[Dataset entries]

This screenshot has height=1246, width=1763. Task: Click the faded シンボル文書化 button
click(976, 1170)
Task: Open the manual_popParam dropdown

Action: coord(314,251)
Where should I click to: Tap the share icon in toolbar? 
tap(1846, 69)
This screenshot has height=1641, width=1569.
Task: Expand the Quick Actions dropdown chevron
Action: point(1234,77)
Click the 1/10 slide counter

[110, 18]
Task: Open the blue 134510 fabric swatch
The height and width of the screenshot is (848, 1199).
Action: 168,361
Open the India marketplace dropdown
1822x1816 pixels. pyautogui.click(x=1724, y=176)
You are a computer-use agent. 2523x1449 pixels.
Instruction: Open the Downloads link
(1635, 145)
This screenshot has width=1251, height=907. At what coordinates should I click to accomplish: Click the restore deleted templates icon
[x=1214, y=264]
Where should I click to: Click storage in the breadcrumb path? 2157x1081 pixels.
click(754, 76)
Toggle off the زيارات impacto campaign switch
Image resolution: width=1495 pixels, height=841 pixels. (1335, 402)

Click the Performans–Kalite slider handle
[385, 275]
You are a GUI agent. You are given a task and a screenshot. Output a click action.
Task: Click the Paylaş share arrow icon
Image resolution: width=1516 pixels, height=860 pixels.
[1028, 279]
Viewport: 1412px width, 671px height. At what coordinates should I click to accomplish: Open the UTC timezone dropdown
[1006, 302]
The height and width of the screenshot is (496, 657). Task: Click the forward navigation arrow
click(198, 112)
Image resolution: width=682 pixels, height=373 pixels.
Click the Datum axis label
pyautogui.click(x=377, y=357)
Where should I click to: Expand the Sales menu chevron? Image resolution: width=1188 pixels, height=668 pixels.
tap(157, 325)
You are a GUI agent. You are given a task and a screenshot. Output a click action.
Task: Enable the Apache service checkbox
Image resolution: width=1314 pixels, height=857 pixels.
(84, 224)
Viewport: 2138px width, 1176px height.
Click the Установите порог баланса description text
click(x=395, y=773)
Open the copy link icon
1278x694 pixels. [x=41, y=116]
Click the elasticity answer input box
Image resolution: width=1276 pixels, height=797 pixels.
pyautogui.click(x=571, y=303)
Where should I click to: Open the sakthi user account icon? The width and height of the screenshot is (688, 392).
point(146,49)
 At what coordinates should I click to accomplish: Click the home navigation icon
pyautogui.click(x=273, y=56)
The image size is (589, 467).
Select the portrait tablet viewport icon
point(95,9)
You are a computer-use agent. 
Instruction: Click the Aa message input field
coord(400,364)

#### HOW TO COMPLETE THIS TASK
The answer should reproduce each entry above in full.

#### RESULT FOR THIS TASK
This screenshot has height=1246, width=1763. Task: Click the faded シンボル文書化 button
click(976, 1170)
Task: Open the manual_popParam dropdown

Action: coord(314,251)
Where should I click to: Tap the share icon in toolbar? 
tap(1846, 69)
This screenshot has height=1641, width=1569.
Task: Expand the Quick Actions dropdown chevron
Action: point(1234,77)
Click the 1/10 slide counter

[110, 18]
Task: Open the blue 134510 fabric swatch
The height and width of the screenshot is (848, 1199).
Action: 168,361
Open the India marketplace dropdown
1822x1816 pixels. pyautogui.click(x=1724, y=176)
You are a computer-use agent. 2523x1449 pixels.
Instruction: Open the Downloads link
(1635, 145)
This screenshot has width=1251, height=907. At what coordinates should I click to accomplish: Click the restore deleted templates icon
[x=1214, y=264]
Where should I click to: Click storage in the breadcrumb path? 2157x1081 pixels.
click(754, 76)
Toggle off the زيارات impacto campaign switch
Image resolution: width=1495 pixels, height=841 pixels. (1335, 402)

Click the Performans–Kalite slider handle
[385, 275]
You are a GUI agent. You are given a task and a screenshot. Output a click action.
Task: Click the Paylaş share arrow icon
Image resolution: width=1516 pixels, height=860 pixels.
[1028, 279]
Viewport: 1412px width, 671px height. At what coordinates should I click to accomplish: Open the UTC timezone dropdown
[1006, 302]
The height and width of the screenshot is (496, 657). Task: Click the forward navigation arrow
click(198, 112)
Image resolution: width=682 pixels, height=373 pixels.
Click the Datum axis label
pyautogui.click(x=377, y=357)
Where should I click to: Expand the Sales menu chevron? Image resolution: width=1188 pixels, height=668 pixels.
tap(157, 325)
You are a GUI agent. You are given a task and a screenshot. Output a click action.
Task: Enable the Apache service checkbox
Image resolution: width=1314 pixels, height=857 pixels.
(84, 224)
Viewport: 2138px width, 1176px height.
Click the Установите порог баланса description text
click(x=395, y=773)
Open the copy link icon
1278x694 pixels. [x=41, y=116]
Click the elasticity answer input box
Image resolution: width=1276 pixels, height=797 pixels.
pyautogui.click(x=571, y=303)
Where should I click to: Open the sakthi user account icon? The width and height of the screenshot is (688, 392).
point(146,49)
 At what coordinates should I click to accomplish: Click the home navigation icon
pyautogui.click(x=273, y=56)
The image size is (589, 467).
Select the portrait tablet viewport icon
point(95,9)
You are a computer-use agent. 
Instruction: Click the Aa message input field
coord(400,364)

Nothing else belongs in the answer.